James W. Sewall Company (Sewall) is founded upon solid business principles practiced for over a century. It was established in 1880 by James Wingate Sewall and his brother Joseph to provide forest inventory, surveying, and mapping services to the lumber industry in northern Maine and Canada. With formal training in civil engineering and expertise in urban water system development, James W. brought new standards of accuracy, statistical analysis, and precision craftsmanship to the surveying, appraisal, and mapping of forestland. Early on, the Maine company gained a reputation for professionalism, innovation, and a commitment to quality.
During the first half of the 20th century, the company grew steadily under the management of James W. Sewall, Jr., providing forestry consulting, civil engineering, and surveying services to a broader range of clients throughout the Northeast and Canada. Known for intelligence, skill, and a strong work ethic, Sewall professionals established relationships with industrial firms, government agencies, and private interests that still exist today.

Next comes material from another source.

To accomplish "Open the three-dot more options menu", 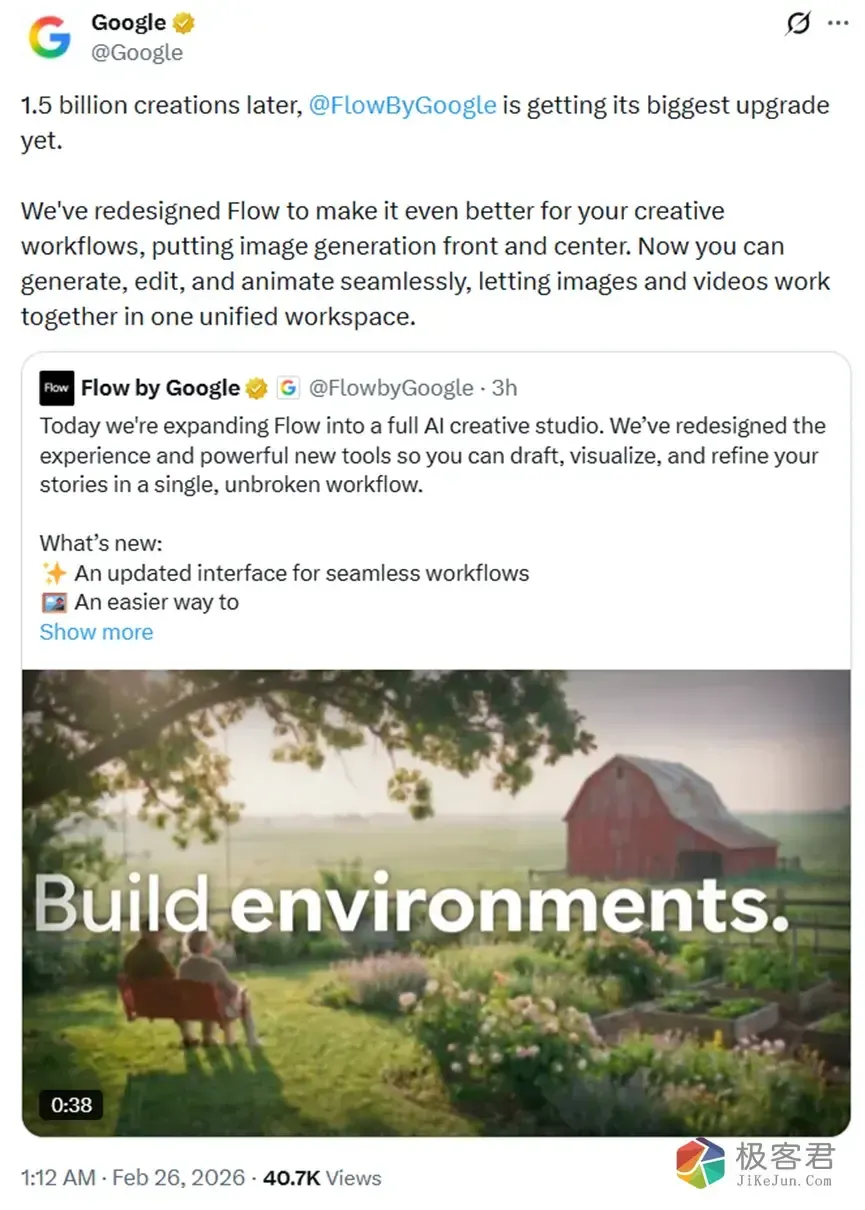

Under the leadership of Joseph Sewall, son of James W., Jr., the company diversified during the 1940s. Sewall purchased its first airplane, aerial camera, and stereoplotter equipment, incorporating photogrammetric processes to produce maps. Aerial photography provided Sewall clients with an accurate yet lower cost source of data for planimetric and topographic mapping, timberland inventory, and parcel mapping.
In the 1970s, the firm acquired its first computerized system to produce digital maps of forestland use and vegetative cover. Rapidly Sewall expanded the use of geographic information system (GIS) technology to include multi-layered coverages on tax parcels and utilities infrastructure as well as planimetric and topographic mapping. The firm soon incorporated comprehensive automated mapping capabilities for gas and electric facilities management. In active pursuit of R&D, Sewall formed partnerships with various universities and government agencies, including NASA, NOAA, and the Army Corps of Engineers.
In the 1990s, Sewall acquired ground and airborne Global Positioning System (GPS) equipment as the accuracy and portability of this emerging technology improved. Sewall also incorporated inertial measurement unit (IMU) technology for use in the capture of aerial photography. Inertial sensor measurements processed with airborne GPS data eliminate the need for aerotriangulation in the mapping process, reducing production schedule and project cost. Sewall was one of the first firms in the country to provide advanced image processing, including satellite mapping, digital orthophotography, close-range photogrammetry, and photogrammetric-quality scanning services.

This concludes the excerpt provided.